Closed-circular supercoiled DNA molecules have been shown to form a cholesteric assembly within bacteria as well as in vitro under physiological DNA and salt concentrations. Circular dichroism and X-ray scattering studies indicate that the macroscopic structural properties of the chiral mesophase are directly and uniquely dictated by the supercoiling parameters of the constituent molecules. Specifically, we find that the pitch of the DNA cholesteric phase derived from supercoiled DNA is determined by the superhelical density, which, in turn, is modulated by secondary conformational changes. A direct interrelationship among four DNA structural levels, namely, DNA sequence, secondary structural transitions, the tertiary superhelical conformation, and the quaternary, supramolecular organization is accordingly pointed out. Since secondary conformational changes are both sequence and environment dependent, alterations of cellular conditions may effectively modulate the properties of the packed DNA organization, through their effects on secondary structural transitions and hence on the superhelical parameters. On the basis of these results we suggest that liquid crystallinity represents an effectively regulated packaging mode of plectonemic, nucleosome-free DNA molecules in living systems.

Supercoiling-regulated liquid-crystalline packaging of topologically-constrained, nucleosome-free DNA molecules.

Electron microscopy and circular dichroism studies of cholesteric aggregates derived from topologically-constrained DNA molecules indicate that the overall morphology and structural properties of these aggregates are fundamentally different from those characterizing condensed structures of nonconstrained DNA species. Specifically, the cholesteric pitch and twist of all hitherto characterized lyotropic mesophases of biopolymers--including those obtained from linear DNA--depend predominantly upon environmental parameters such as the dielectric constant of the solvent. In contrast, the properties of aggregates derived from closed circular supercoiled DNA are found to be solely and directly dictated by the superhelical density and handedness. On the basis of these results, as well as on the demonstrated ubiquity of liquid-crystalline DNA organizations in vivo, we suggest that supercoiling-regulated liquid crystallinity represents an effective packaging mode of nucleosome-free, topologically-constrained DNA molecules in living systems.

Effects of adenine tracts on the B-Z transition.
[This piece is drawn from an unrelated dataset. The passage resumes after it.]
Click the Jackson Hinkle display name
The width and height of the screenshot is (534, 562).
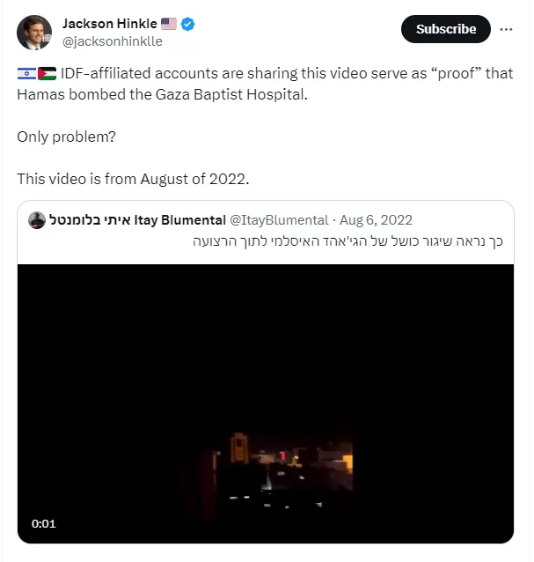(108, 23)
Fine tuning of DNA conformational transition processes.

The effects exerted by short runs of adenines (A-tracts), alternating (AT)n segments, and single-stranded DNA upon the right- to left-handed DNA transition, as well as upon the energetic and structural parameters of the B/Z junctions, were investigated by using synthetic segments in which these motifs are coupled to a potentially Z-forming core. UV, CD, and 31P NMR studies of the salt-induced B to Z transition occurring in the various segments indicate that the transition is composed of two phases: a slow rate-determining induction of an initial structural deformation followed by a cooperative propagation of this "nucleus" in the form of a left-handed Z-DNA. The first phase is found to be crucially affected by the nature of the sequences coupled to the potentially Z-forming core. Thus, a higher rigidity of the flanking segments, such as that characterizing adenine tracts, is associated with higher energy values required for the induction of the initial conformational deformation, as well as with more defined structural parameters of the ultimate B/Z junctions. The second phase is affected mainly by the composition and sequence of the Z-forming segment. The observations that DNA conformational changes can be finely tuned and modulated by parameters pertaining to both the segment which undergoes the transition and the flanking sequences support the notion that DNA secondary motifs, such as the Z form and A-tracts, might be involved in the regulation of cellular processes.